Karamoko Jean Marie Traoré a rétorqué que cette analyse minimisait les efforts des forces de défense et de sécurité ainsi que des populations du Burkina Faso, du Mali et du Niger dans la lutte contre les groupes armés. Le chef de la diplomatie burkinabè a rappelé que le Nigeria combat Boko Haram depuis des années, tout en soulignant que les États de l’AES n’ont jamais publiquement imputé à Abuja un rôle dans l’expansion des groupes jihadistes au Sahel, malgré les liens avérés entre certaines organisations armées. Selon lui, les opérations militaires menées par les trois pays contribuent également à la stabilité de l’ensemble de l’Afrique de l’Ouest en réduisant l’influence des groupes terroristes.

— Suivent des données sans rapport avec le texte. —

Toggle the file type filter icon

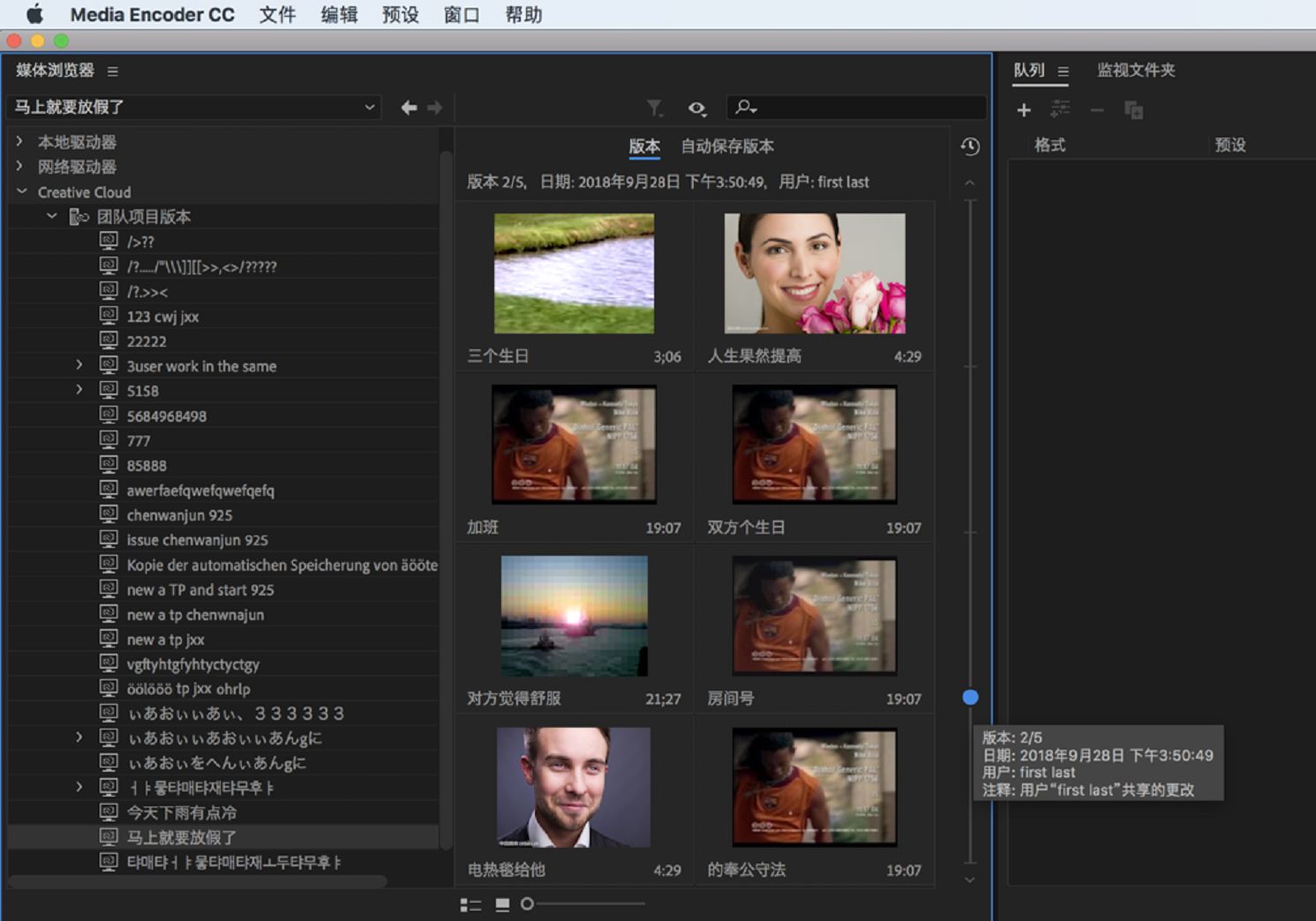point(655,107)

Ouagadougou a appelé les responsables nigérians à privilégier des discours favorisant la cohésion entre États confrontés à une menace commune. Le Burkina Faso insiste sur l’importance de la coopération dans la lutte contre les organisations terroristes actives en Afrique de l’Ouest. À l’issue de l’entretien, le chargé d’affaires du Nigeria a indiqué avoir pris bonne note du message transmis par les autorités burkinabè et s’est engagé à le relayer à son gouvernement à Abuja, selon les informations du ministère burkinabè des Affaires étrangères.